Olhamos para uma prática narrativa e nos sentimos impotentes, presos ao papel, incapazes de nos jogarmos neste universo que flui e faz com que nós percamos nossa zona de conforto e nos tornemos agentes da realização. E não estamos aqui negligenciando a literatura ou comparando quem pode ser melhor. Longe disso. Existem horas para se ler histórias e horas para conta-las. O importante é saber que se tratam de estilos completamente diferentes e que nossa relação com o conto, com a história também é diferente a cada um.

Mas e então como se estabelece essa relação diferenciada, que parece tão natural, mas que anda cristalizada?

O espaço que se abre na prática da narração oral é o da arte da palavra falada. Assim como a literatura não é apenas comunicação escrita, narração oral é aqui entendida como “oratura”: um espaço de recriação simbólica e estética, que ganha sentido como troca entre o artista e o público, a exemplo de outras artes, numa relação direta (...) poderemos pensar talvez que a oratura estaria para a fala como a literatura está para a escrita. (BELLO, Sergio, p.159, Baús e Chaves da Narrativa)

Uma história só passa realmente a existir no plano da oralidade quando quem decide contá-la estabelece uma relação com ela. O contador de histórias descobre por aptidão e sensibilidade as histórias que realmente são suas, aquelas que querem sair de sua boca e serem contadas. Que passam a ser de sua “autoria” oral visto que seu gesto, seu olhar, sua oralidade e oratura colorem este contar. È o ritual de evocar, de dar voz a algo que já aconteceu.

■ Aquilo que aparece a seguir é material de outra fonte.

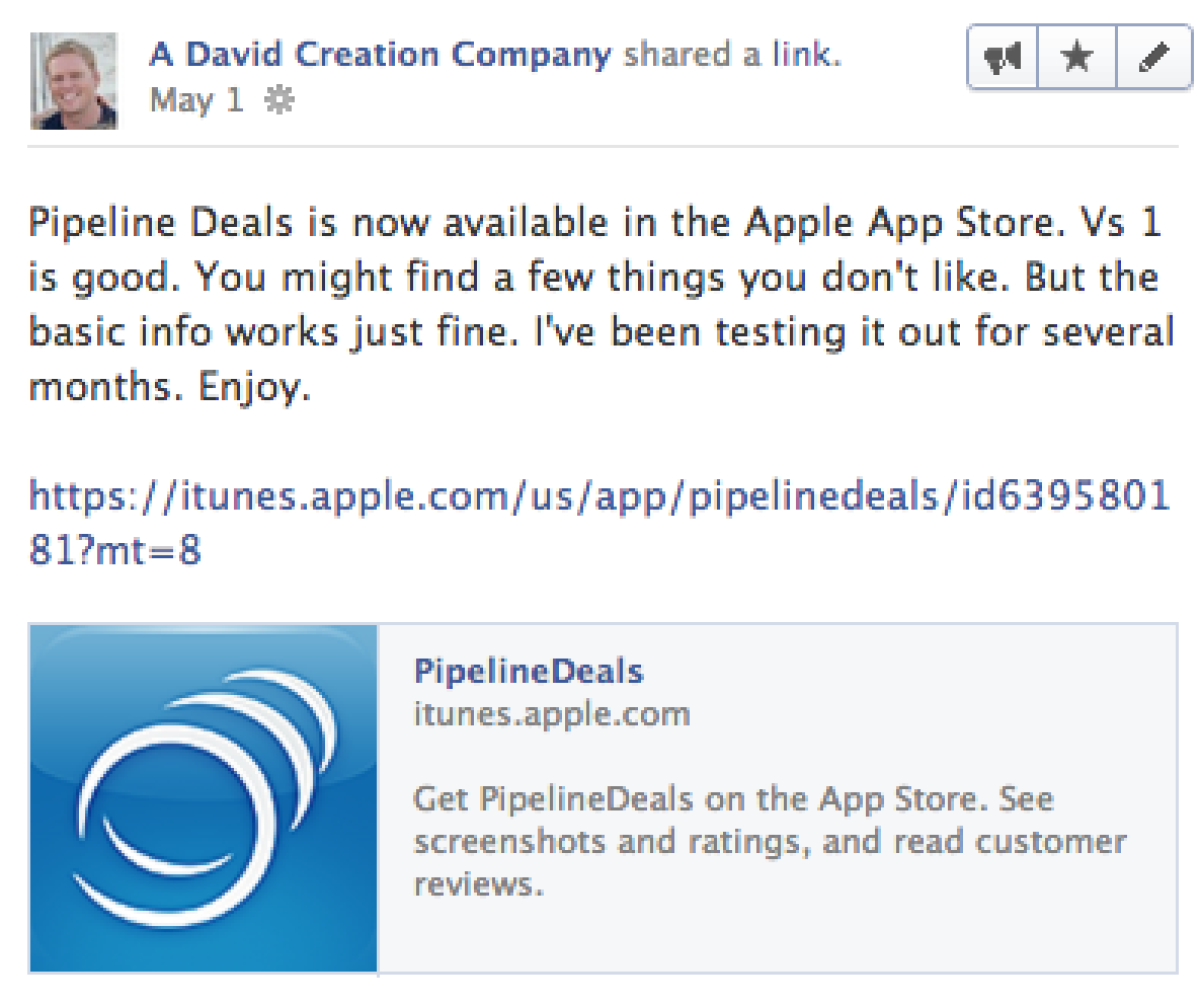Open the itunes.apple.com pipelinedeals URL
The image size is (1200, 1005).
click(598, 497)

E como naquele dia em que lemos um livro tão bom, assistimos a um filme maravilhoso ou nos aconteceu um fato marcante e tudo que queremos é sair contando para todo mundo. Pois o acontecido, a história está pulando da nossa boca e pedindo para ser contada, compartilhada por ai. Estamos transbordados dela e precisamos repartir. È o que podemos chamar de saturação de uma ideia. Mas uma saturação positiva, afinal como nos diz Estella Ortiz “Os contos tradicionais estão vivos, como as rochas e os rios evoluem lentamente (...)e se o caminho se faz ao andar, as histórias se fazem ao contar.”(Baús e Chaves, pg.106). E é assim que se estabelece um caminho diferente para o contar, vou procurar uma história que eu goste, que transborde em mim para que assim eu esteja tão contaminado dela, que possa transmiti-la ao outro exercitando com autenticidade e generosidade o exercício da oralidade.

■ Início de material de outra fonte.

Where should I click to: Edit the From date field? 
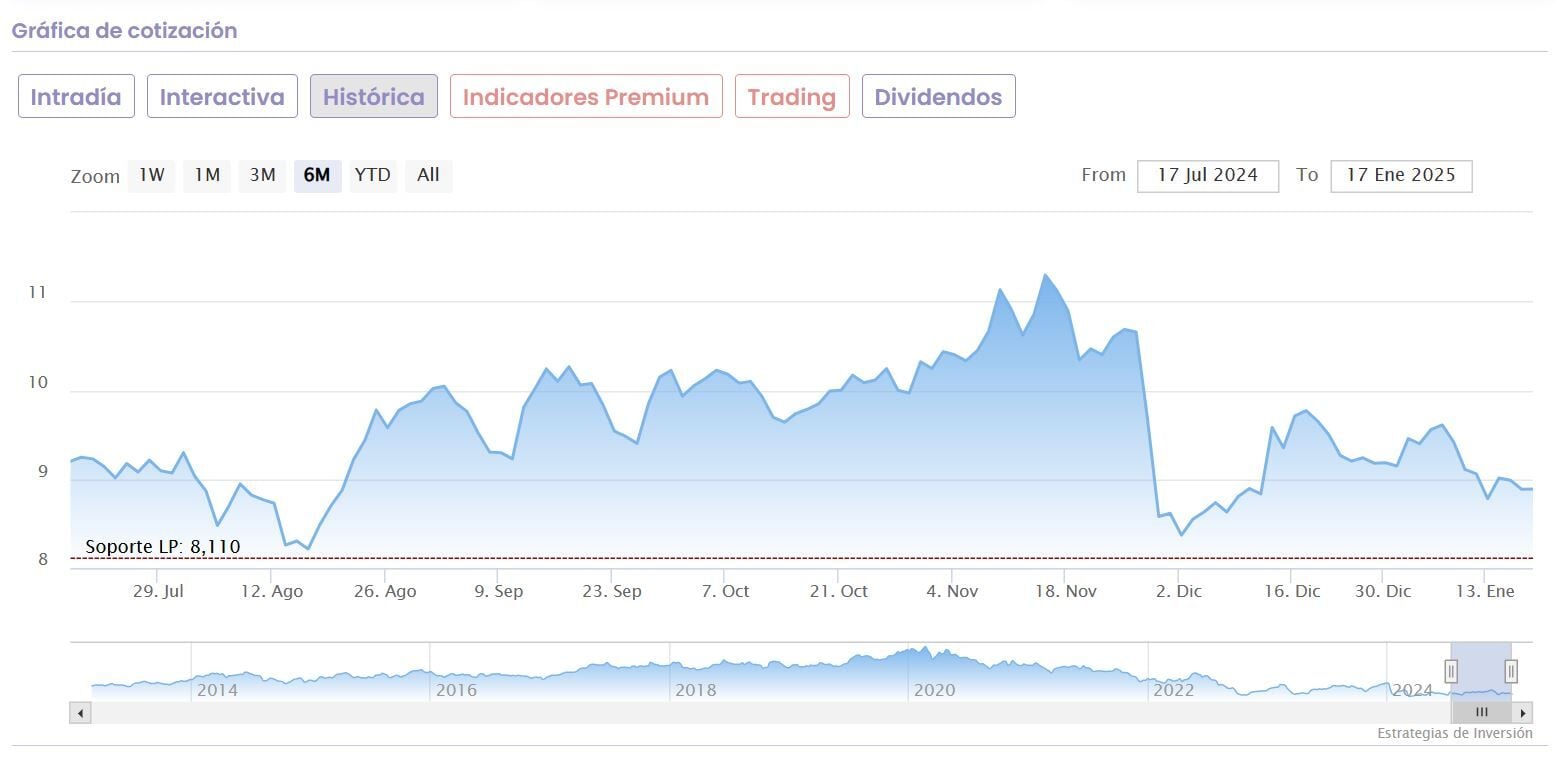1207,176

A ÂNSIA DE NARRAR E A SISTEMATIZAÇÃO DO PROCESSO

Um contador de histórias cubano chamado Aldo Méndez disse em uma de suas palestras que o Re-cuento, a recriação, o recontar é passar duas vezes pelo coração. Afinal a história sai do seu coração e chega ao coração do outro. Você é apenas o instrumento da história.

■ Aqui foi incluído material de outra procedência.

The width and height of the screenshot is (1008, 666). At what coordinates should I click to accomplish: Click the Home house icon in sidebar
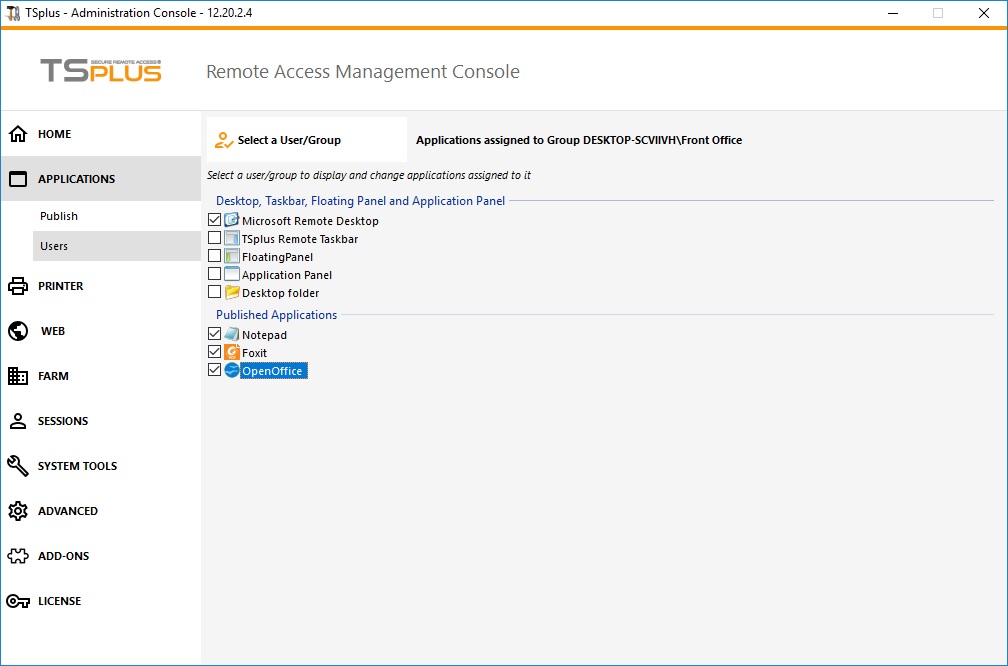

Ao olhar por este ângulo, no momento em que se coloca a história antes do contador, percebemos que nosso desejo de contar deve nos mover e não nossa vaidade. Não há espaço para exibicionismos. E sim para trabalho, afinal o desejo de narrar não se fortalece sozinho, precisamos de ferramentas que possam cultiva-lo e nutri-lo até que esteja pronto para ser trazido à tona. 

Marie Schedlock, pesquisadora inglesa, chamaria isso de planejamento de efeitos, da arte de esconder a arte. De quando traduzimos nosso instinto em arte para que a história se torne completa. Aquele efeito de aparente simplicidade que cativa o público, porque a aparente falta de esforço do artista tem um efeito reconfortante sobre quem ouve. (SCHEDLOCK, pg.23, Baús e chaves)

Este planejamento de efeitos seria primeiramente a preparação desta história através de pesquisa, leitura de versões, fontes, registros, contexto social, histórico e cultural, enfim ordenação de informações que possam fazer com que a história seja aprofundada e compreendida em sua essência. Uma composição de fatores que fortalece e fundamenta o desejo.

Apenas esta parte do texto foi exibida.